** Provided text follows **
This work proposes the first self-healing multi-agent defense framework against sponge attacks—adversarial inputs that induce excessive computation in large language models (LLMs) to exhaust system resources. The framework employs a three-stage defense pipeline integrating semantic similarity retrieval, pattern matching, and LLM-based reasoning. Crucially, it incorporates a closed-loop self-healing mechanism through knowledge-updating and prompt-optimization agents, enabling dynamic adaptation of defense strategies even after an attack bypasses initial detection. Experimental results demonstrate that the approach achieves high F1 scores against both non-semantic and semantic sponge attacks, significantly outperforming existing defenses based on perplexity thresholds or single LLM inference.
** End of Provided text **
** Given entries follows **
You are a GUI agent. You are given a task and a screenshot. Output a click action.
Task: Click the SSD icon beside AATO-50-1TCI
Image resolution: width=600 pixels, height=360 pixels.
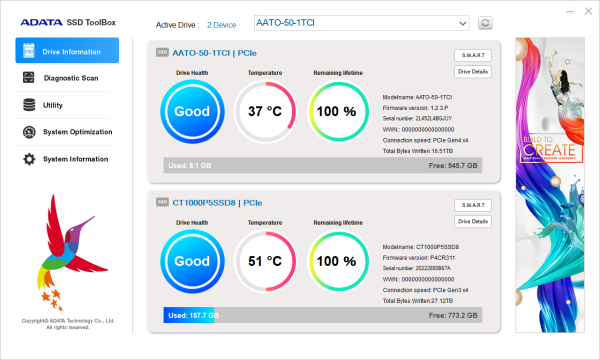[162, 52]
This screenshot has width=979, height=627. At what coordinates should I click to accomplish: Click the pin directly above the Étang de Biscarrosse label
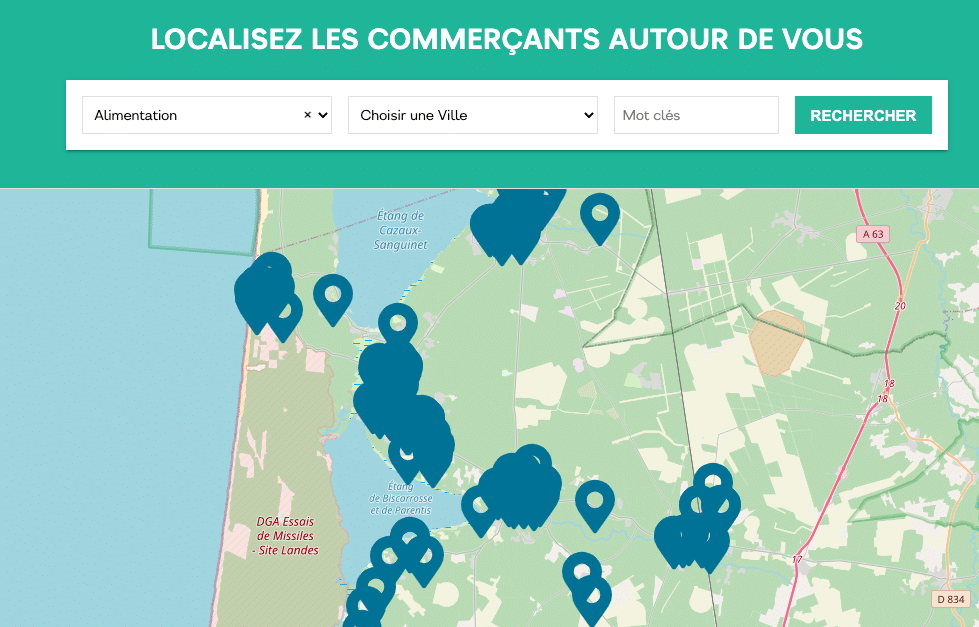pyautogui.click(x=407, y=455)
** End of Given entries **
> [Things to do]
**A.** Answer these questions using the passage on defending against sponge attacks:
(i) What do sponge attacks aim to exhaust?
(ii) What three components does the defense pipeline integrate?
(iii) Which two kinds of agents make up the self-healing mechanism?
**B.** Reproduce word for word the stretch of the passage on defending against sponge attacks from "This work proposes" through "single LLM inference.".

> [Solutions to the problems]
**A.**
(i) System resources.
(ii) Semantic similarity retrieval, pattern matching, and LLM-based reasoning.
(iii) Knowledge-updating agents and prompt-optimization agents.

**B.**
This work proposes the first self-healing multi-agent defense framework against sponge attacks—adversarial inputs that induce excessive computation in large language models (LLMs) to exhaust system resources. The framework employs a three-stage defense pipeline integrating semantic similarity retrieval, pattern matching, and LLM-based reasoning. Crucially, it incorporates a closed-loop self-healing mechanism through knowledge-updating and prompt-optimization agents, enabling dynamic adaptation of defense strategies even after an attack bypasses initial detection. Experimental results demonstrate that the approach achieves high F1 scores against both non-semantic and semantic sponge attacks, significantly outperforming existing defenses based on perplexity thresholds or single LLM inference.